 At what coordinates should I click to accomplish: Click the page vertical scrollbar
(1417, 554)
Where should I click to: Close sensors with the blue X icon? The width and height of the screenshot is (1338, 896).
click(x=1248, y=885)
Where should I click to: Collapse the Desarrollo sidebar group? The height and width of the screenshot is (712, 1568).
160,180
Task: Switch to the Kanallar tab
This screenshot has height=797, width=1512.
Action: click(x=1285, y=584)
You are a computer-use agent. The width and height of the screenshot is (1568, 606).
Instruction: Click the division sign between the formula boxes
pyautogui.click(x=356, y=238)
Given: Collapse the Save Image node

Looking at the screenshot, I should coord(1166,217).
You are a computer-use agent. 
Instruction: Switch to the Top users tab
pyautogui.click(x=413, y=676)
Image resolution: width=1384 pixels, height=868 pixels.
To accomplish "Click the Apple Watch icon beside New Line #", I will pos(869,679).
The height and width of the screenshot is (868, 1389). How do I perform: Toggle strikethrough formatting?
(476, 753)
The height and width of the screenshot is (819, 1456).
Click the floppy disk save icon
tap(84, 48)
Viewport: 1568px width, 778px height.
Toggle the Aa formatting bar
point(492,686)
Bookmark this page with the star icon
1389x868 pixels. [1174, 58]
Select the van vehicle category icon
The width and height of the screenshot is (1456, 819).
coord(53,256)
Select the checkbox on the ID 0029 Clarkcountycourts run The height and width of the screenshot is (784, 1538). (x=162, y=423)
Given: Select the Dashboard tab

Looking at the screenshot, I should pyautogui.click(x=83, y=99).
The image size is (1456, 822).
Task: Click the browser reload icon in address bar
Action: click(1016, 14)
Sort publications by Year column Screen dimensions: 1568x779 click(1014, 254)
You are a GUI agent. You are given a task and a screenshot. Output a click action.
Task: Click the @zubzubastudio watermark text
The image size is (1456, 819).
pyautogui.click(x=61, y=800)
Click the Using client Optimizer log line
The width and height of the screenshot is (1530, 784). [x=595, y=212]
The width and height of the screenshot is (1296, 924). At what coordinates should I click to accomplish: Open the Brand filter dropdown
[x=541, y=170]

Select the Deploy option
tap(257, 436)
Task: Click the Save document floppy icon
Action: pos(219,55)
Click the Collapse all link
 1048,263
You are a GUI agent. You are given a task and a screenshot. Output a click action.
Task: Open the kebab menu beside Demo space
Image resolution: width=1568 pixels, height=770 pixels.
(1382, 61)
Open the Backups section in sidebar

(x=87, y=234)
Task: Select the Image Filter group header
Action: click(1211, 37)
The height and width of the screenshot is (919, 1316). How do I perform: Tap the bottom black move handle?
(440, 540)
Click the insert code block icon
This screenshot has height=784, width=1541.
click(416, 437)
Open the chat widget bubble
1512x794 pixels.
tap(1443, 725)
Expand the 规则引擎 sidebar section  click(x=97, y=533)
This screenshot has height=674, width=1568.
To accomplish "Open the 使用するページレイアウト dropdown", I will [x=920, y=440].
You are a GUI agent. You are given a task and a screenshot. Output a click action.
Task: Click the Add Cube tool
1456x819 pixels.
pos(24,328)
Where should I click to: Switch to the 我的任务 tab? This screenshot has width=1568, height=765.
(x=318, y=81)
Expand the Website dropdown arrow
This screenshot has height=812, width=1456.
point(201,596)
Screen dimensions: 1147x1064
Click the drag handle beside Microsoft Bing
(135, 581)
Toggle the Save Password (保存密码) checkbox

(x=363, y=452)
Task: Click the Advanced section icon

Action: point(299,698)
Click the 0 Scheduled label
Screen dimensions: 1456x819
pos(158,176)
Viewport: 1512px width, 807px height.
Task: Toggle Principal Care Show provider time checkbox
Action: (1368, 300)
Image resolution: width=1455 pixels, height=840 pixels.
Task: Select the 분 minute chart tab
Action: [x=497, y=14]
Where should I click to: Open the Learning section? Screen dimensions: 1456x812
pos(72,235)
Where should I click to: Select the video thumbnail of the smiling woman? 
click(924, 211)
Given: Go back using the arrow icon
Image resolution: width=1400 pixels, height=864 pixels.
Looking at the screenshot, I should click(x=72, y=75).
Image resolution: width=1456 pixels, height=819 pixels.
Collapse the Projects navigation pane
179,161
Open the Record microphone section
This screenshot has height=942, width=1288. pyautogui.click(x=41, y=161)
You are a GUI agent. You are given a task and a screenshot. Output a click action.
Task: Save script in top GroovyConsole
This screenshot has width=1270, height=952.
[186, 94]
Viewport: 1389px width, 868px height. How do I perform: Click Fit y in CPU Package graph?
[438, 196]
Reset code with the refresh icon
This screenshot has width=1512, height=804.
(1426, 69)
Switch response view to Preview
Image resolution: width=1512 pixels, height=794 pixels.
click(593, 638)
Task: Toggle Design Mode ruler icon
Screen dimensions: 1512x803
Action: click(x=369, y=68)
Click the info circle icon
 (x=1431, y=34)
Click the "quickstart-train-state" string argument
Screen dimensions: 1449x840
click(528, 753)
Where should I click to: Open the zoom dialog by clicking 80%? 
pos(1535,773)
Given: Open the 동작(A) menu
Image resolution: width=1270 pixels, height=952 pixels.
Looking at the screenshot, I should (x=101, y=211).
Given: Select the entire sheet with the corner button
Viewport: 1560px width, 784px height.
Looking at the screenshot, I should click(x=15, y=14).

- WHAT THE TASK ASKS
Filter the data, keeping only the lines that contain "computer".

- WRITTEN SOLUTION
You are a computer-use agent. The width and height of the screenshot is (1568, 606).
You are a computer-use agent. 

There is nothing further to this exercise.